Pada judul “Tenang”, buku ini mencoba mengawali dengan sebuah gerakan diam-diam. Sekian lama jauh dari sorotan, ketenangan pondok pesantren tiba-tiba terusik. Tak banyak orang yang kenal nama Tohir atau Masrizal, tapi pria yang ditangkap polisi adalah kartu kesekian dari mata rantai pelaku aksi terorisme. Tohir belakangan diketahui sebagai alumni Pondok Pesantren Ngruki, Jawa Tengah (hal. 12). Sebuah ketenangan yang dirasuki oleh kegemparan karena menyangkut masalah terorisme.

Pesantren telah melakukan dakwah dalam perjalanan yang cukup panjang. Di dalam rentetan perjalanan dakwah tersebut tidak sekalipun pesantren dikaitkan dengan tindak radikalisme dan kekerasan.
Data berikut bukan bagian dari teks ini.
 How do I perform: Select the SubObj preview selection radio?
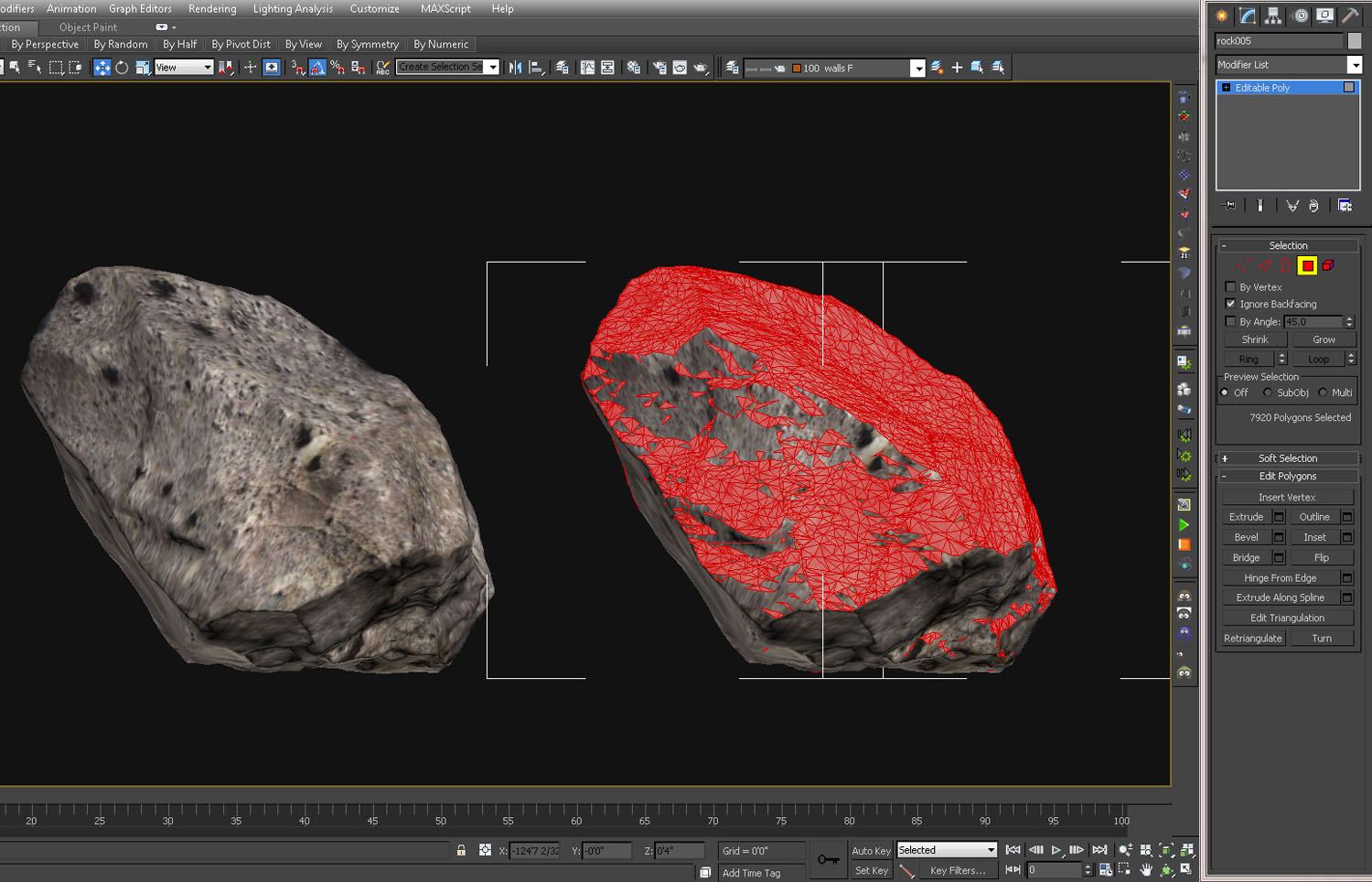tap(1268, 393)
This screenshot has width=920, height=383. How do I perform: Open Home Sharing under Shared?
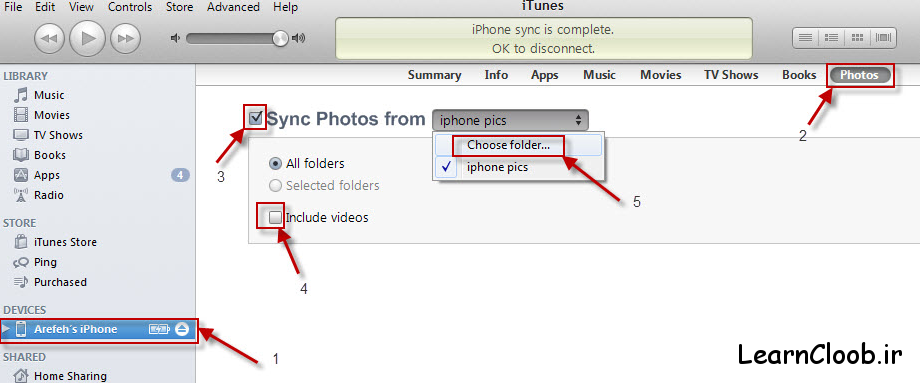coord(97,375)
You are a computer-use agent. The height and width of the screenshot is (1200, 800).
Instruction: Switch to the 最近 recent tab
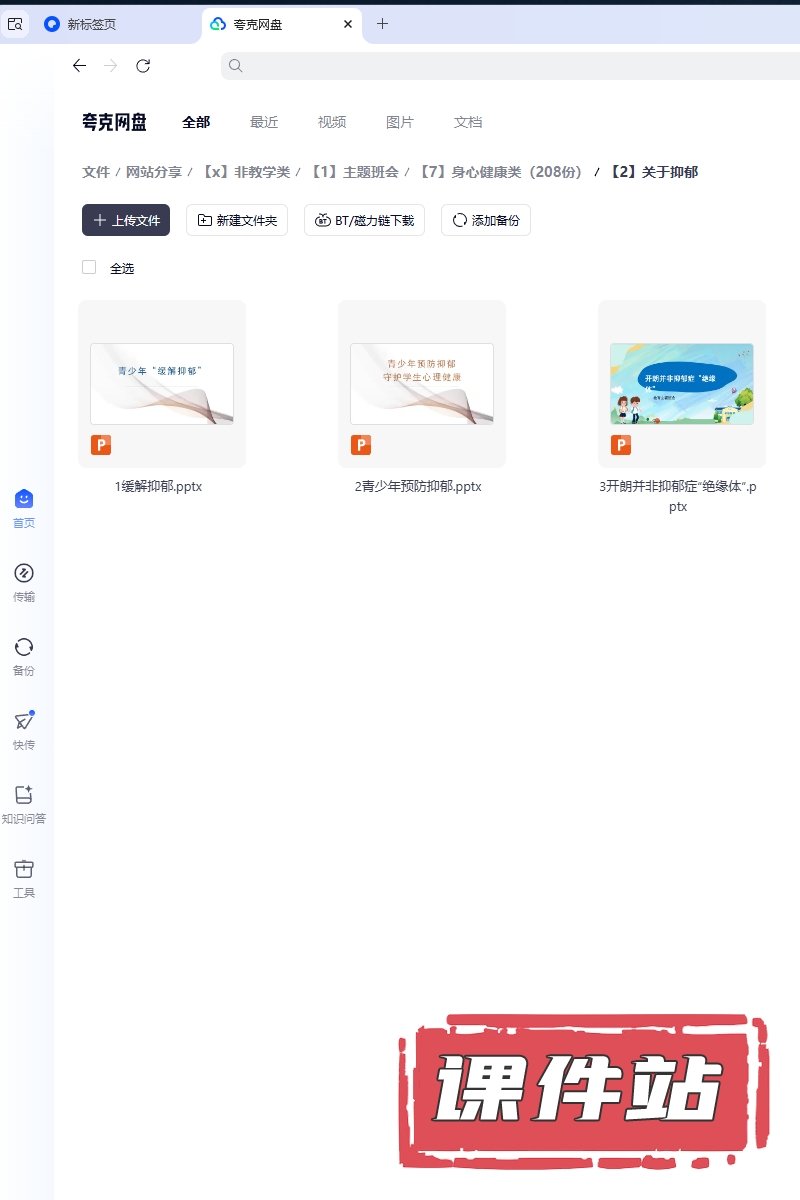click(x=264, y=122)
Itu disebabkan karena Islam itu sendiri adalah kedamaian, agama damai. Maka kemudian Masdar F. Mas’udi, direktur Perhimpunan Pengembangan Pesantren dan Masyarakat, mengatakan, “Pesantren tenang-tenang saja, dan kita tak perlu menjelas-jelaskan diri,” (hal. 13) demikian menurut Masdar dalam sebuah kesempatan.

Buku dengan tebal 92 halaman ini mencoba mendeskripsikan pesantren di antara isu terorisme dan radikalisme. Wajah pesantren pada hakikatnya memiliki ragam warna kekhasan. Tetapi, secara umum buku ini menegaskan bahwa pesantren mengajarkan konsep dasar kedamaian dan jauh dari etika kriminal. Jika kemudian muncul stereotip terorisme, redilakisme, dan ekstrimisme, hal itu dipicu oleh segelintir dari mereka yang berlaku kekerasan dan mengaku lulusan pesantren.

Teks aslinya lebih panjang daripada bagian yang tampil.